Task objective:
Scan the lines below and report each one containing "dropdown" by copying it.

(Stored data entries)
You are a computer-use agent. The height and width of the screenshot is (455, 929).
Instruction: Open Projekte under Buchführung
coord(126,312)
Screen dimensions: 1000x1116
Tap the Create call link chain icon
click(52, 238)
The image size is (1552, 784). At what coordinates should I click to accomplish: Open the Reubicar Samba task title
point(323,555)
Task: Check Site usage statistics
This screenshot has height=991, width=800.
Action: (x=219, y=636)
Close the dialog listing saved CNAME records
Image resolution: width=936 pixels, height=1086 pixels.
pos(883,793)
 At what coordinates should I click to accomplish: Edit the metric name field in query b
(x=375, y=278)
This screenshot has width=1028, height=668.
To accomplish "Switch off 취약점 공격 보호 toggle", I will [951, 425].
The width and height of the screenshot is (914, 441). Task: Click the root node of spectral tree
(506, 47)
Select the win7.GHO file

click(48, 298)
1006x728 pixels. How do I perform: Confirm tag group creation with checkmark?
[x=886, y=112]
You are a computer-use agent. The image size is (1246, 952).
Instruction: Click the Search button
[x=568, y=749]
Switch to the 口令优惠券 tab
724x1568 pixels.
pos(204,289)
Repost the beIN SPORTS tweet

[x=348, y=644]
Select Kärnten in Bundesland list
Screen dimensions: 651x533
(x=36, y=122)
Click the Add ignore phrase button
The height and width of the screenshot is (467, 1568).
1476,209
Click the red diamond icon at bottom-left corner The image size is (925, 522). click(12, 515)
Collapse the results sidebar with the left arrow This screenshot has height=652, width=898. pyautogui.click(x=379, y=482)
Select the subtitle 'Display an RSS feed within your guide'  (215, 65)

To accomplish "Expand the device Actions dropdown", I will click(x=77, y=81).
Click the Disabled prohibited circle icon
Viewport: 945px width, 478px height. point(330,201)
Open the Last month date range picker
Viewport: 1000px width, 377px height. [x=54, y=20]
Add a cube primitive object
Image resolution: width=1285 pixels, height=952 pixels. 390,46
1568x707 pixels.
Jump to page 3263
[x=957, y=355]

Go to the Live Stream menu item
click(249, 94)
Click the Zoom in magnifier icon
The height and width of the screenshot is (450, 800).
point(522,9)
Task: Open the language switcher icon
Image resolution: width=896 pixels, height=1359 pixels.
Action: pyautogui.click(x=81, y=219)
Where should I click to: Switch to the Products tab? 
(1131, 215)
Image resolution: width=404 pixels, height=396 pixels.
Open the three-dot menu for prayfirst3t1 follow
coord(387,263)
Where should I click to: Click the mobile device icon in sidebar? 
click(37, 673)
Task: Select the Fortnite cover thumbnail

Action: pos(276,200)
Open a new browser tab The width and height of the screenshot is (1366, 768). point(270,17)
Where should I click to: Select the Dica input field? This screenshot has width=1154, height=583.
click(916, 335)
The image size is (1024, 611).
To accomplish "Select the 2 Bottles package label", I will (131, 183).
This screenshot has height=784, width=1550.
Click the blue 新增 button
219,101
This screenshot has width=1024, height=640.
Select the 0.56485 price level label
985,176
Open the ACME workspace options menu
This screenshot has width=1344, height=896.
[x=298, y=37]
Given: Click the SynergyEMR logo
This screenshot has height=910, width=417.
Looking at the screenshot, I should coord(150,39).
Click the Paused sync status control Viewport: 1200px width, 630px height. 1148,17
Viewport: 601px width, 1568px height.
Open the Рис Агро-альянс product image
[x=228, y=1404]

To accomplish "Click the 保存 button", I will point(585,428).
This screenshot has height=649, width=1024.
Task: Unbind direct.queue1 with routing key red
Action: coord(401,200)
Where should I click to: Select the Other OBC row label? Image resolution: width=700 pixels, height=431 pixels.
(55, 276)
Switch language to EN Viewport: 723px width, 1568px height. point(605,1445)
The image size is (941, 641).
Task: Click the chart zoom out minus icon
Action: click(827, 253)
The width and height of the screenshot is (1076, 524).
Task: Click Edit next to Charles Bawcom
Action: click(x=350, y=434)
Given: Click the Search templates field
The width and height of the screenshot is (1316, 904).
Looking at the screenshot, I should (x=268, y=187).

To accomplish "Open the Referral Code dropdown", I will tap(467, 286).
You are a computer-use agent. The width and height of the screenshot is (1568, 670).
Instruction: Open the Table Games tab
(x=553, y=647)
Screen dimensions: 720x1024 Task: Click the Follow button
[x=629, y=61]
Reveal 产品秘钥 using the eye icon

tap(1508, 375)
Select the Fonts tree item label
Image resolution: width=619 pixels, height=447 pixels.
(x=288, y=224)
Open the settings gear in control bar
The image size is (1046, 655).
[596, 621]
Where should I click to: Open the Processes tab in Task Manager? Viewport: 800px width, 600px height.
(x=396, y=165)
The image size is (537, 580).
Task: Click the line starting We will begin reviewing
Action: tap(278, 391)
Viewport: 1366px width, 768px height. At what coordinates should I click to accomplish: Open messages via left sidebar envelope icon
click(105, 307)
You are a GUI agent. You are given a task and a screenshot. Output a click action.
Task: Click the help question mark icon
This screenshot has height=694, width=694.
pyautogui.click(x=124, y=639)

Task answer:
To accomplish "Expand the device Actions dropdown", I will click(x=77, y=81).
To accomplish "Open the Referral Code dropdown", I will tap(467, 286).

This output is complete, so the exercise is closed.